The loping boogie-woogie piano melody in "Trouble also sounds rooted in New Orleans, but Long's high-end vocal harmonies turn its chorus into a ringing echo of "St. Stephen, a spirited early classic by the Grateful Dead.

From the flipside, "Psychedelic Polka unleashes Yiddish-sounding musical mayhem, where clarinet plays call and response with the stream-of-consciousness vocal to a two-step rhythm that will be familiar to anyone who's ever attended a traditional Polish or Slovak wedding. This polka two-step reappears in the bridge to "Woe is Me.
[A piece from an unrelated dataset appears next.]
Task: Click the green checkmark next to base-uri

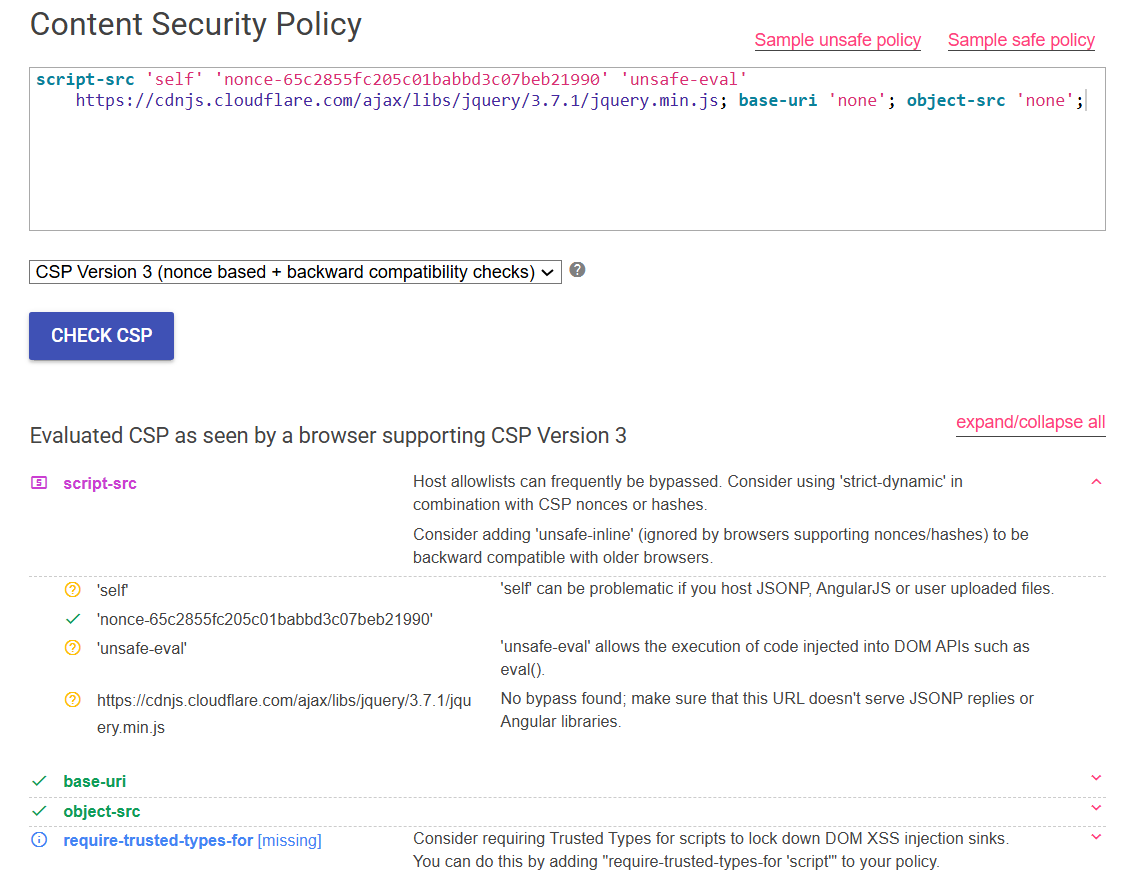Action: pos(40,781)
"Beans is average white band funk featuring a sweet and dry cocktail jazz piano interlude and a rollicking trombone solo that escorts the song to its conclusion. But to jazz fans, the instrumentals "Clambake and "Danger Mouse will sound most attractive.

The multi-movement, eight-minute "Danger Mouse is no less ambitious for its cartoon-y feel and subject. As if there weren't already enough musical tribes blended into this Mayonnaise, it introduces the sunny up-tempo rhythm of ska and underlines it with trombone. The groove shifts mid-song into an electric piano jazz, which pinwheels to counterpoint a winsome clarinet melody, momentarily climaxes in resolving the chords, then dances back off into ska-land to close. "Danger Mouse would have most likely made Frank Zappa smile.

The closing "Clambake winds this Mayonnaise up in (of all places) the Caribbean, with a straight-up calypso instrumental that rings rhythmically true. It helps the listener leave this musical "Clambake smiling, even if still a bit unsure about what had just been digested.